As a newly discovered type of noncoding RNA molecule, circular RNA (circRNA) forms a closed loop by backsplicing to protect it from ribonuclease R and it is stably expressed [21]. Based on the origin of its sequence, circRNAs can be divided into three categories: exonic circRNAs, intronic circRNAs, and exon–intron circRNAs [22]. In the past, circRNA was thought to be a useless by-product of incorrect splicing [23]. Recent studies have found that circRNA is an important participant in the development of cancer. Some circRNAs contain open reading frames (ORFs) and have protein-coding functions [24]. CircRNAs usually contain several microRNA (miRNA) binding sites, and some contain one or multiple RNA binding sites, which can be used as sponges for miRNA. As lncRNAs, circRNAs are also able to function as ceRNA via miRNA response elements in them. Increasing evidence has shown that circRNAs participate in proliferation, metastasis, and invasion and even affect chemotherapy resistance and radiosensitivity of NPC by acting as ceRNAs [25,26,27].
In eukaryotes, some small RNA molecules are often used to guide gene silencing, such as small interfering RNA (siRNA) and miRNA, a mechanism known as RNA interference (RNAi) [28]. MiRNA is also a kind of noncoding RNA with a length of about 20 bp, which is a highly conserved gene family [29]. Studies have shown that the RNA-induced silencing complex (RISC) is the key to miRNA function, and it is comprised of siRNA, the Dicer enzyme, Argonaut protein (AGO), and other biological macromolecules [30]. Based on its complementary pairing form with mRNA, there are two functions of miRNA: complete complementary pairing, where RISC degrades the mRNA, and incomplete complementary pairing, which inhibits mRNA translation [31]. Researchers have confirmed that miRNAs play biological roles in tumors by negatively regulating downstream genes [32,33,34]. MiRNAs are considered to be promising targets for cancer therapy. Given that miRNAs are key points in the ceRNA networks, lncRNAs and circRNAs serving as ceRNAs may therefore serve as potential therapeutic targets. The synthesis process of noncoding RNAs (lncRNAs, circRNAs, miRNAs) is shown in Figure 1.
The ceRNA hypothesis was proposed by the Pier Paolo Pandolfi research group of Harvard Medical College in 2011 [20]. There are one or more mRNA binding sites on miRNAs that degrade target genes or inhibit translation through RISC [35]. However, some lncRNAs/circRNAs form complementary pairing with miRNAs as ceRNAs to competitively bind miRNAs, thereby preventing miRNAs from inhibiting their target genes. The ceRNA hypothesis has attracted wide attention since it was first proposed, and it may explain the biological role of some lncRNAs and circRNAs. Significantly, many studies have confirmed that the ceRNA mode exists in a variety of cancers [36,37,38]. In recent years, emerging studies have showed that lncRNA- and circRNA-mediated ceRNA networks play an important role in NPC progression.

2. Methods

We searched several databases to identify relevant studies: Google Scholar, PubMed, and Medline. Search terms such as “ceRNA,” “NPC,” “non-coding RNA,” “lncRNA,” and “circRNA” were used in various combinations to obtain relevant information. We collected research papers on the ceRNA mechanism involved in NPC progression and integrated information to determine the content of the narrative review. Date restrictions (published ≥2017) were only used to obtain and summarize evidence of popular literature.

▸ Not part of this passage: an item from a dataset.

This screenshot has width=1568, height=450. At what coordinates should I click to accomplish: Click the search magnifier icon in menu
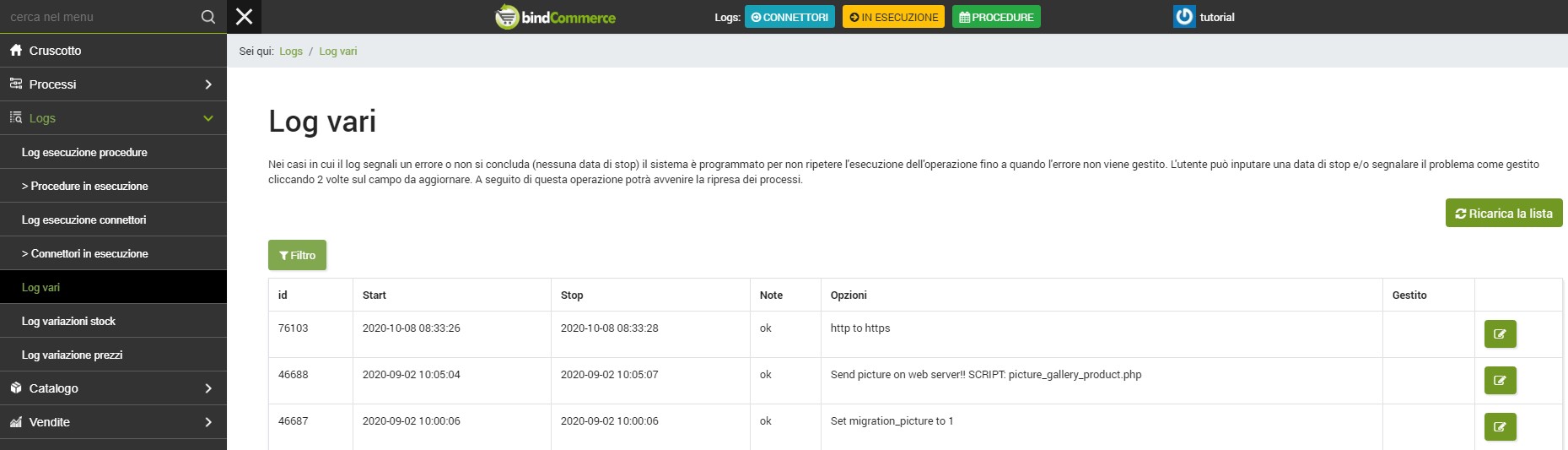[x=207, y=17]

3. Biological Functions of LncRNA/CircRNA-Mediated CeRNA Networks in NPC

Accumulating evidence from studies has shown that lncRNA and circRNA participate in the occurrence and development of various cancers by adsorbing miRNAs to inhibit the expression of target genes. As a novel mode of gene regulation, ceRNA reveals the potential function of ncRNAs. In this section, we review lncRNA/circRNA-miRNA-target gene networks regulating biological functions of NPC.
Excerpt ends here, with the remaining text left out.